Achieving her goal will be a huge landmark for Villatoro: It means she’ll be the first person in her family to graduate high school and college.
“I’m really excited to take it on. I really am,” Villatoro said. “I really want to help people, and I really want to show my family that I can do it.”
Villatoro and her family came to Ottumwa from El Salvador three years ago. Unable to fly, they had to make the trip overland through Guatemala, Mexico and the southern United States. They walked for some of it; at other times they hitched rides in trains or passing cars.
Life didn’t get much easier after they arrived. Villatoro couldn’t speak English and had to learn as she went to school. Making friends was difficult. Most of her family, including some of those Villatoro felt closest to, stayed in El Salvador. She hasn’t seen them since.
“It was horrible,” she said.
College was completely out of the question. Apart from the language barrier, Villatoro’s family simply couldn’t afford the cost of school. But she found opportunity through Job Corps.
“Typically, people think Job Corps is for kids who are troubled or have behavioral issues, which is not the case,” said Barb Hanson, GEAR UP coordinator at OHS. “What’s great about being in the high school part of the program is that, after you graduate, you get a full ride to the Indian Hills program of your choice, as long as it’s one of the career clusters they cover.”
Villatoro, who wants to study nursing, is one student who qualifies for these benefits. Her tuition, housing and books will be covered by the program.
“I really wanted to try it out,” Villatoro said. “And if I don’t, I’m going to be ashamed of myself. I just feel like it’s a good opportunity.
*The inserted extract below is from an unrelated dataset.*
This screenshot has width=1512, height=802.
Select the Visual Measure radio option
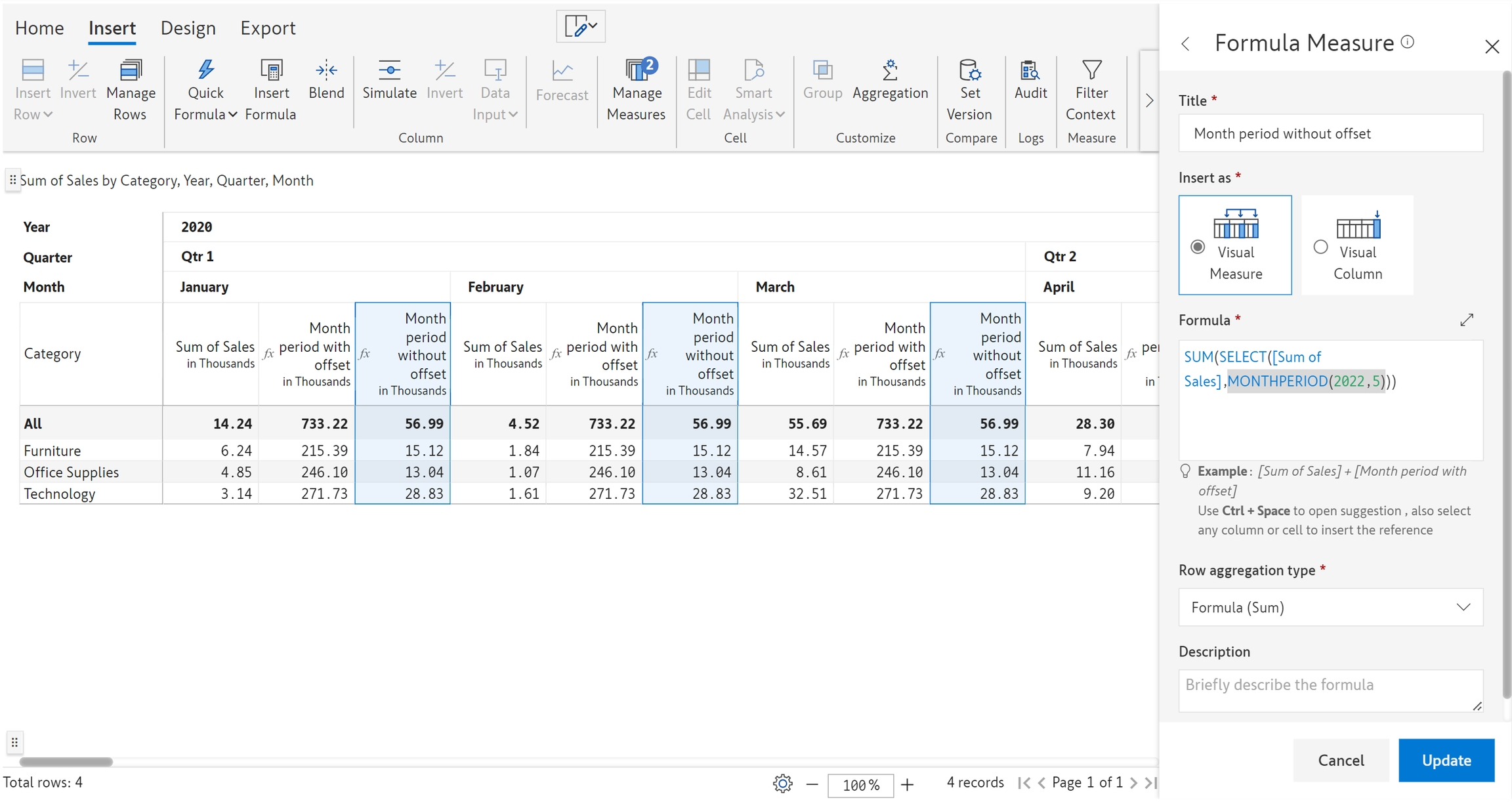click(1198, 247)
Especially for those of us that come from other countries and don’t have a lot of support.”
Students at Job Corps are required to learn a skill apart from what they learn in class. For many, this is some type of trade, like carpentry. Villatoro will be able to become a certified nursing assistant to fulfill the requirement.
Hanson said many students who would otherwise benefit from Job Corps feel discouraged from joining the program because of the misconception it’s for “failures.”
“There’s definitely a stigma attached,” she said. “And it’s a really underutilized resource that’s in our backyard. For students like [Villatoro], it can be life changing.”
Another problem Hanson and Villatoro identified is that students too often don’t reach out to school administrators when they might need help.
“Even if you come from another country, you can still have better opportunities to go to college, to be successful in life,” Villatoro said. “No matter what people say, always try it out, because we never know what the world has in store for you.”
Villatoro moved to the center on Sunday. She said she’s already made friends and is adjusting well. As part of the arrangement, she will also be allowed to play soccer for OHS when the season begins in the spring.